A lively democratic life is feasible if the state does not keep silence over the massive migration of youth and the polity keeps a balance among the government, opposition and the people constituted as a silent majority.  The diffusion of democratic values, disposition and practices in society can sparkle political life tainted by corruption, pilferage, crime, cronyism, etc. that reduces the chances of inclusive progress. When innovation and creativity are sidelined, chicanery of politics alone cannot prepare Nepalis for active political life. Already political indoctrination has multiplied the high birth rate of educated ignorant who do not speak truth to power but are inclined to indulge in multiple interpretations of truth to keep political correctedness with the help of ill-advised spin-doctors.  

  Democratic life occurs in a context where people live, engage in personal business and organise productive activities for livelihood, exchange and progress about the higher order. Appropriate public policy and planning are vital functions of elected bodies to reward Nepali peasants for productive life and to dynamise the economy. Nepal has to struggle very hard to remove the tag of fragile state by improving vital sectors .It can alter an extra-constitutional mode of change every time that has limped society’s glue and bits of the state institutions to create security and order. As a result, orderly democratic life failed to keep continuity in the various phases of history where each political movement sought constitutional change without altering the basic nature of political culture.

Promises of good life

The other reason is failure to satisfy popular expectations attached to democracy. It has stitched politics with a bundle of promises of good life without acquiring institutional, material and moral muscle to realise them. The third is unable to fulfill growing international obligations including sustainable development goals, mitigation of climate change, securing human rights, social justice, women’s rights and rights of micro minorities, peace, etc.  The grasp of these obligations can enhance the civilized image of the nation and greater level of creditworthiness in terms of easing aid flow, trade, investments and support in infrastructure developments. 
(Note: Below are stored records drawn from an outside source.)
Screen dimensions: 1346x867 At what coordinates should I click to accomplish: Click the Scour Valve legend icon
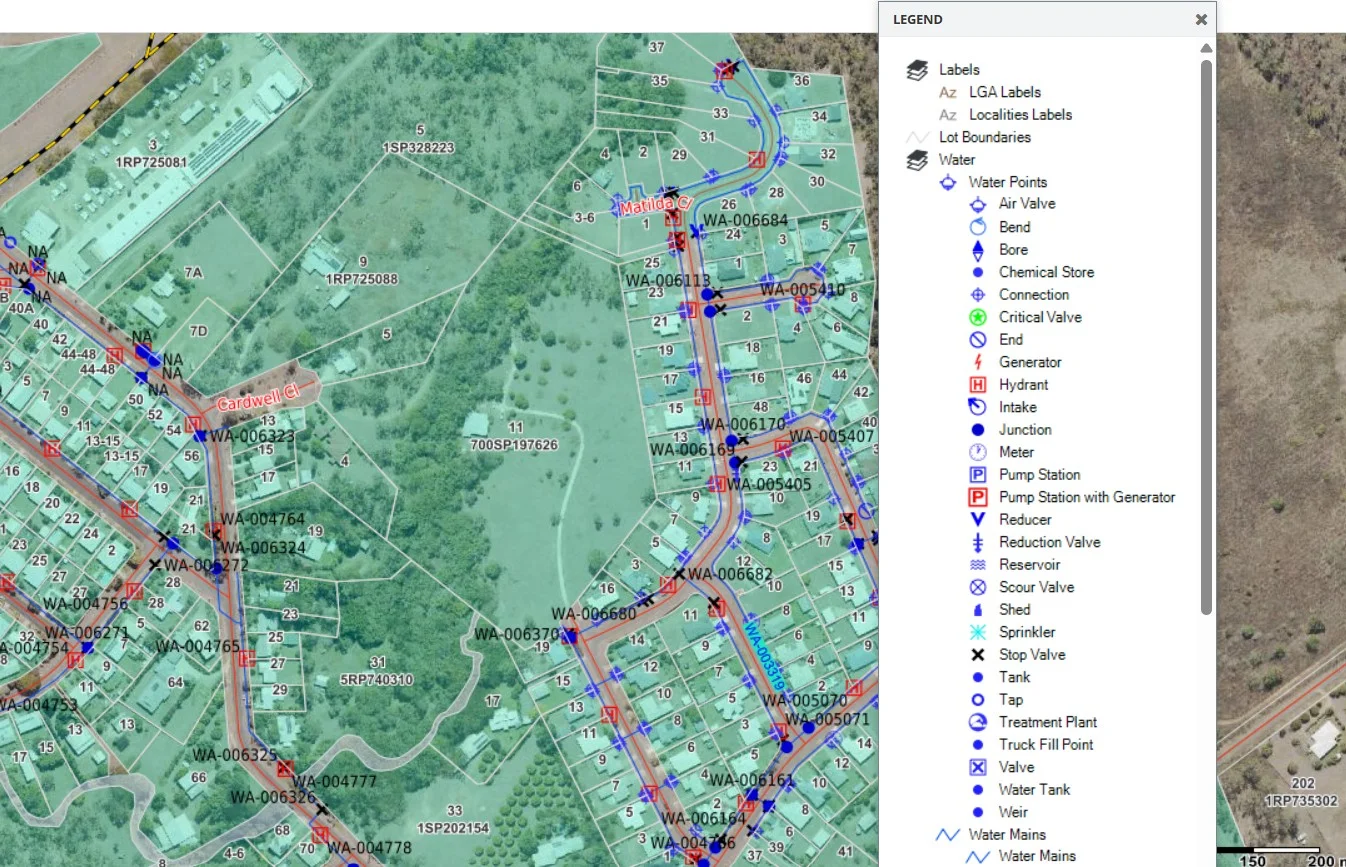tap(978, 587)
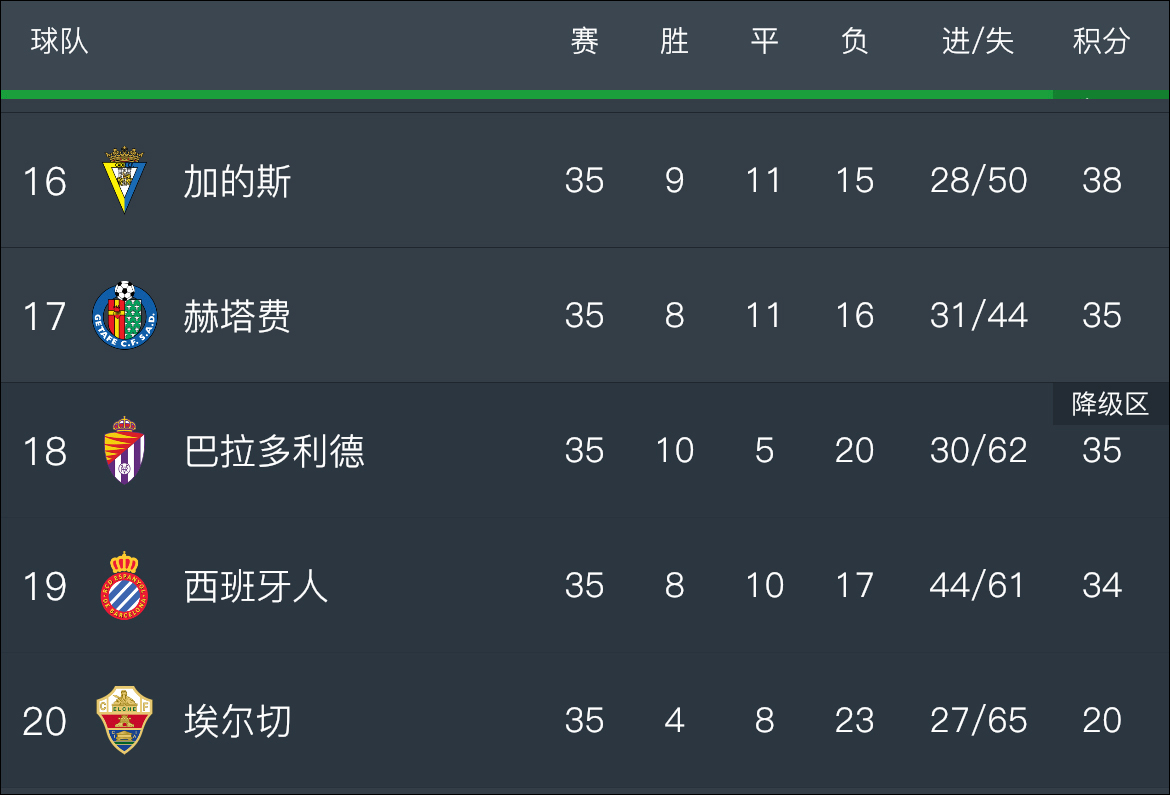Select the 球队 column header
The image size is (1170, 795).
coord(60,41)
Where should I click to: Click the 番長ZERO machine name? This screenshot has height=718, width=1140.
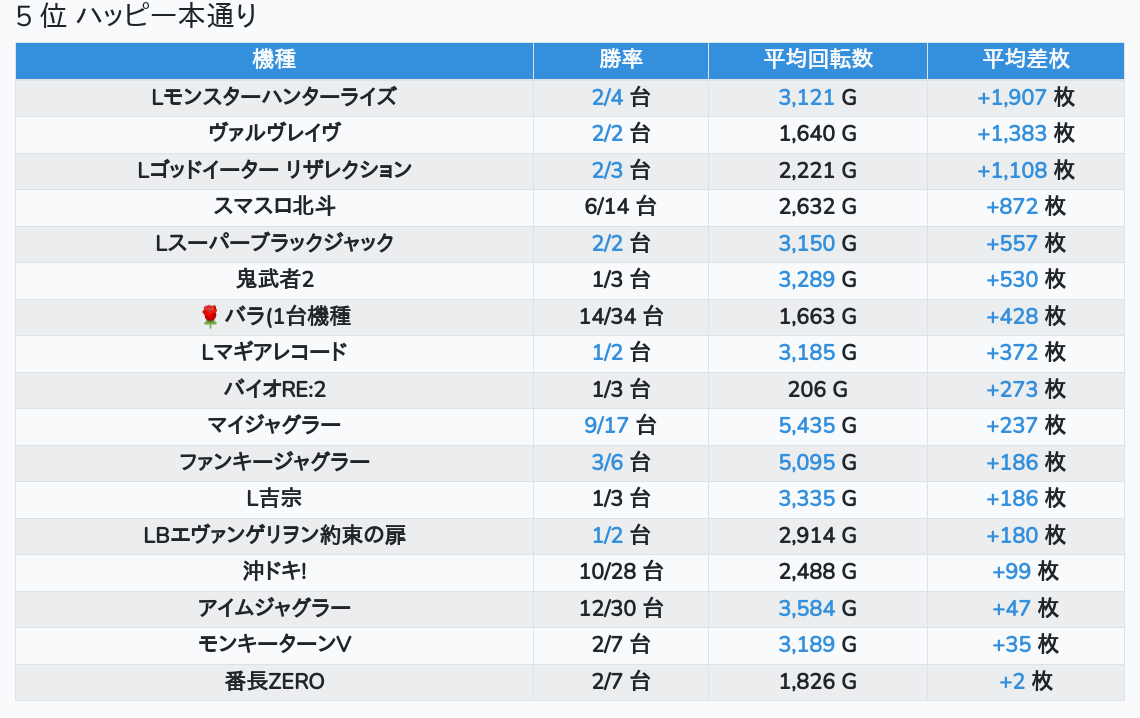[x=274, y=682]

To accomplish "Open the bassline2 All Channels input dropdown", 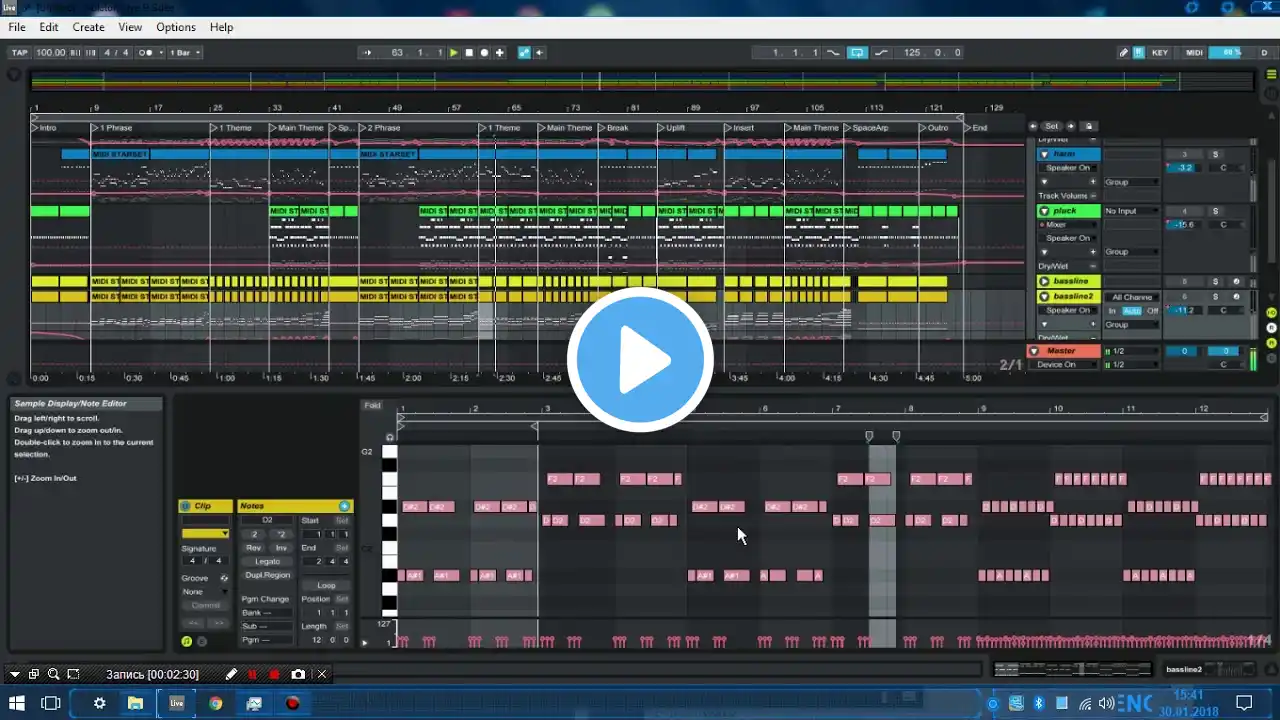I will 1132,297.
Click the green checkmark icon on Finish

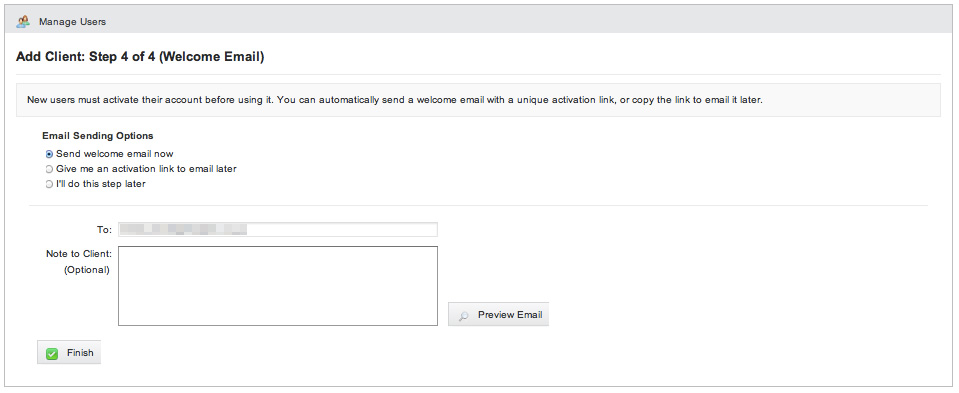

Yet when democratic life becomes more ascriptive and less meritocratic its repairs becomes an uphill task and internal tension than reconciliation becomes its political culture. Already the growth of ideology-neutral, patrimonial leadership has increased the costs of Nepali politics and administration where parliament only reflects the partisan medium of popular will. It is becoming vociferous while the inputs of those affected by the public policies are yet to be realised. A democratic life in Nepal can be maintained by a political culture shared by all people, not only the organized and powerful actors of society.

(Former Reader at the Department of Political Science, TU, Dahal writes on political and social issues.)